Each year the Pritzker Military Library honors a living author for a body of work that enriches knowledge of American military history. This Lifetime Achievement Award offers more than just prestige. Winners receive a $100,000 honorarium (and a medallion!). The 2013 winner is novelist and short story writer Tim O'Brien.
"Deadly Forecast" is the latest book in the Psychic Eye series by Victoria Laurie featuring psychic sleuth, Abby Cooper. All the usual characters are back as Abby and Dutch plan their wedding. Comic relief is provided in the form of Abby's sister who has usurped the wedding and is out of control.

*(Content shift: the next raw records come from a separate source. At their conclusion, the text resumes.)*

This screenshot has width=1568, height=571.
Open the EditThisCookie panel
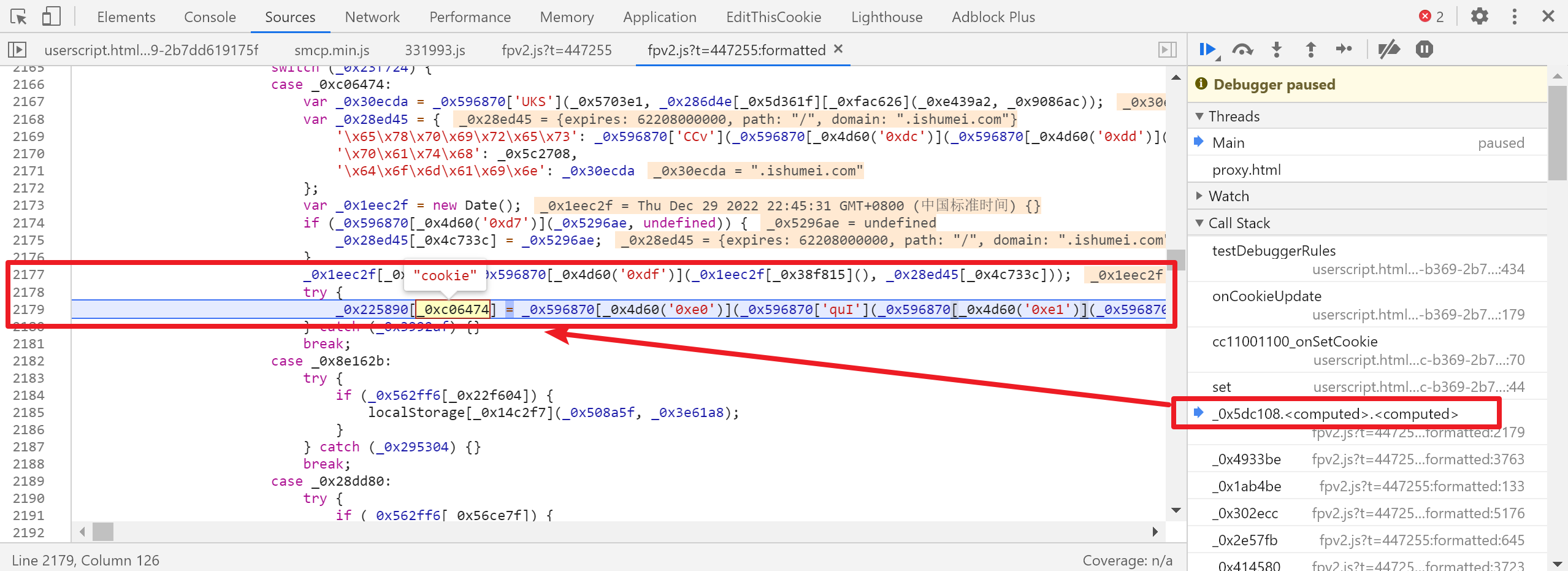pos(773,17)
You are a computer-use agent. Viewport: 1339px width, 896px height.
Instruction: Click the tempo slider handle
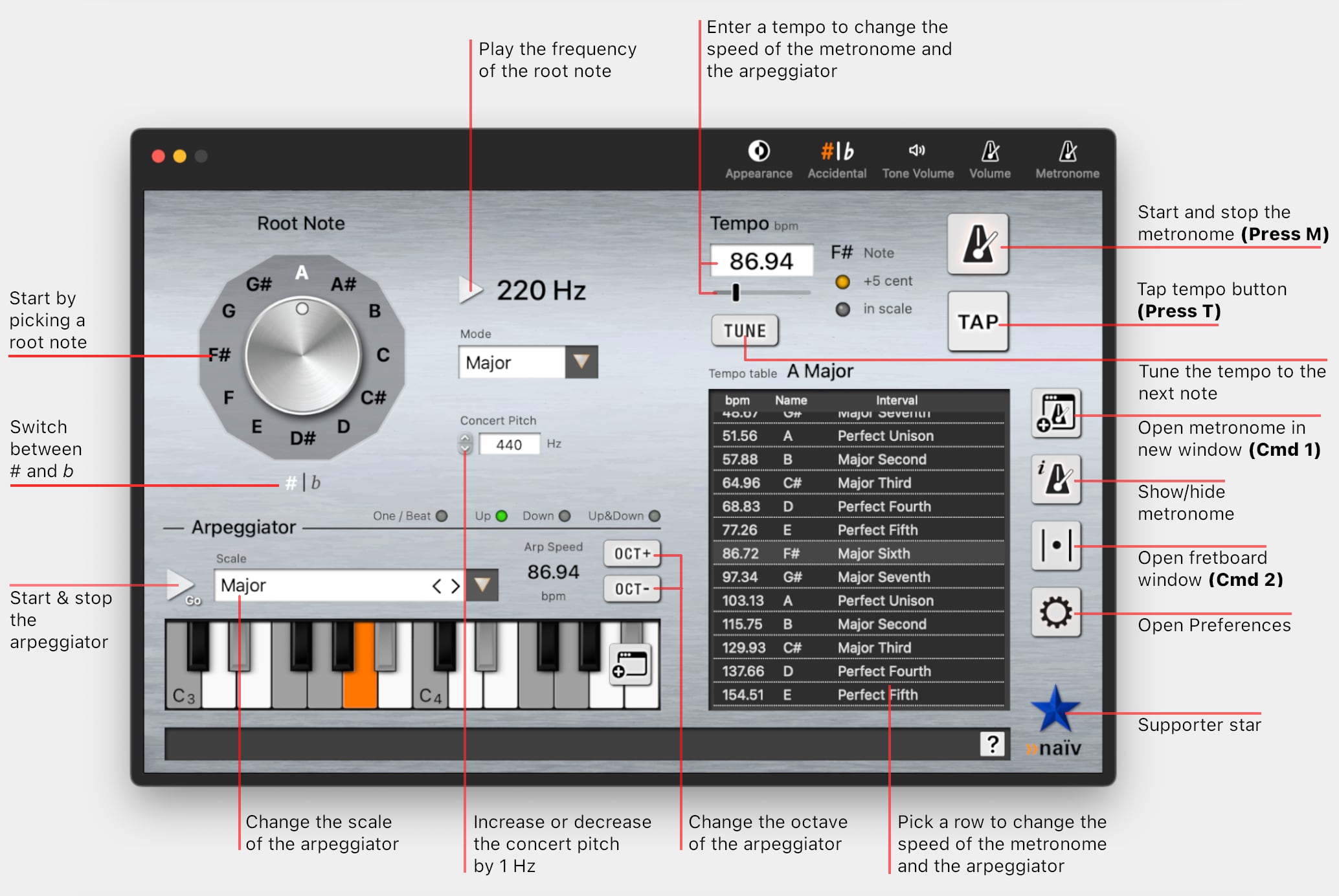pos(736,293)
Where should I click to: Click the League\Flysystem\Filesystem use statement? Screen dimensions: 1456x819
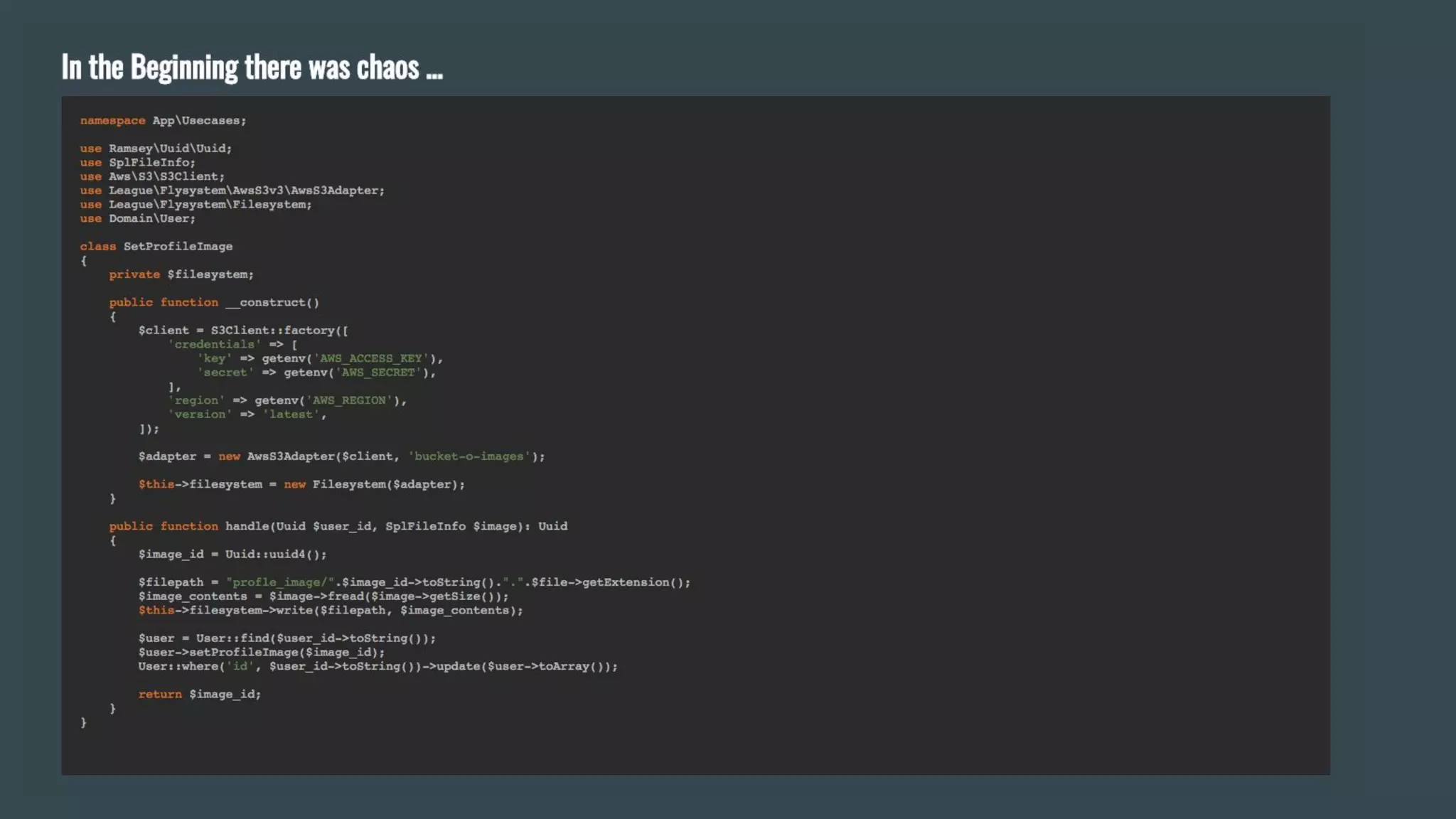click(210, 205)
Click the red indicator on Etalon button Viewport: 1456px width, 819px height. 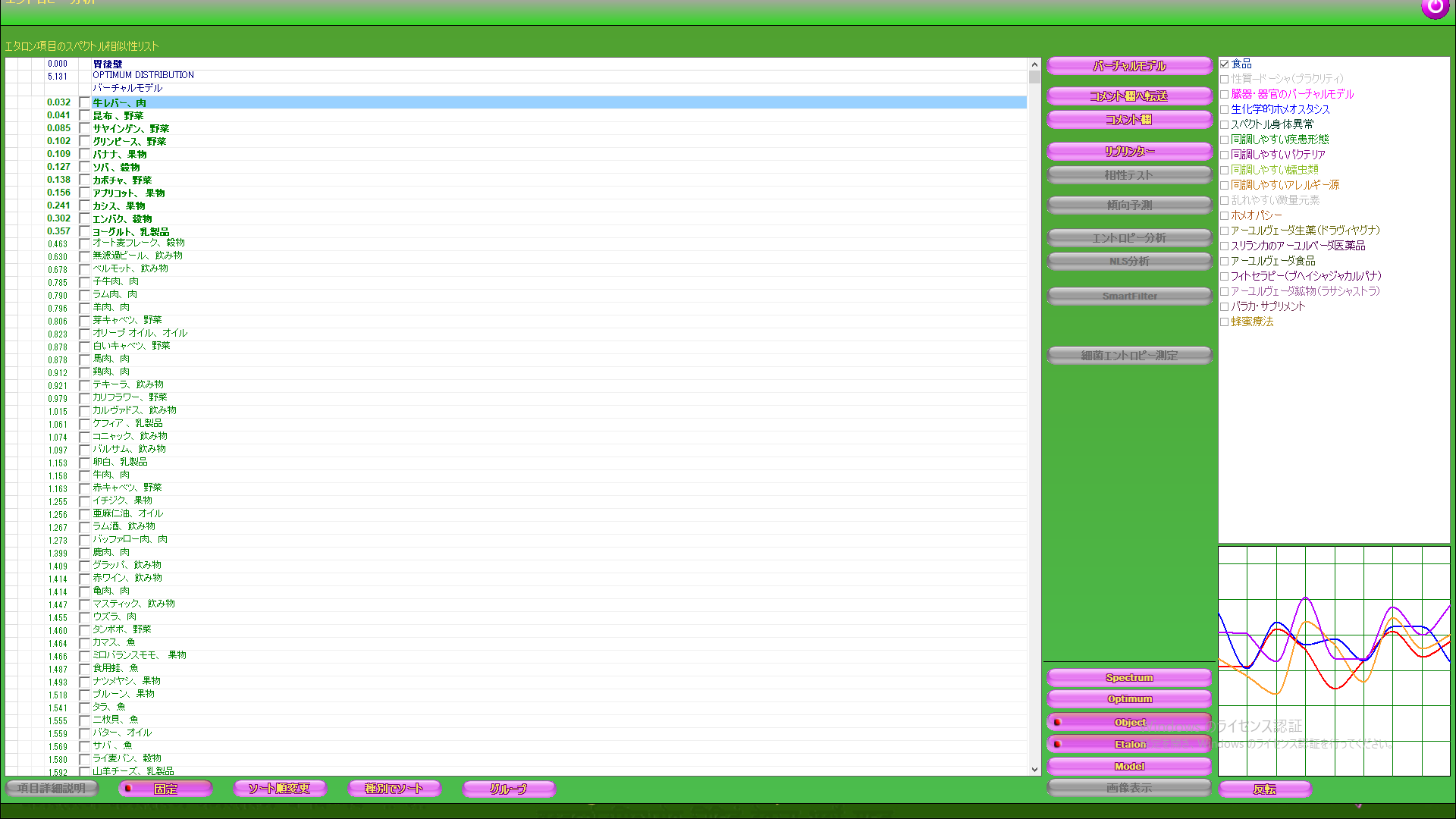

On a more somber note, Abby's psychic radar is foretelling doom for Dutch if he remains too close to her. To complicate matters, their FBI team is investigating a serial bomber who is using innocents to carry his bombs. Dutch and Abby's relationship is put to the test in their most dangerous adventure to date.
If you're over a certain age or have cable, you may know the television show "The Waltons." The show had a 9-year run starting in the early '70s. Plots followed the lives of three generations of Waltons who lived together in rural Virginia during the Depression and WWII.
Among the actors was Mary McDonough, who portrayed Erin Walton. Her 2011 book is called "Lessons from the Mountain: what I learned from Erin Walton." The book is a recollection of her life as an actor, a mother, a patient and a citizen. There are no shocking revelations about her fellow Waltons, so if that's what you're after, skip this book. It would seem that the cast had genuine respect for one another, so portraying a close-knit family was not difficult.
For those converted by Flyleaf's self-titled debut, "New Horizons" will be a parting gift from lead singer, Lacey Sturm, who announced her departure from the band. "New Horizons" is loaded with fiery guitars and fierce drums supporting Sturm's ability to do hairpin turns with her voice from screaming to keening to a roar. The wonder of Flyleaf is they never sacrifice their aggressive rock and roll for their visceral lyrics, but have found a rare balance between the two. "Cage on the Ground," one of the standouts from their latest CD, offers the following:
If you are a fan of Evanescence and Paramour, you may want to check out Flyleaf's "New Horizons." We will have to be patient hear how new vocalist, Kristen May, sounds on their next release.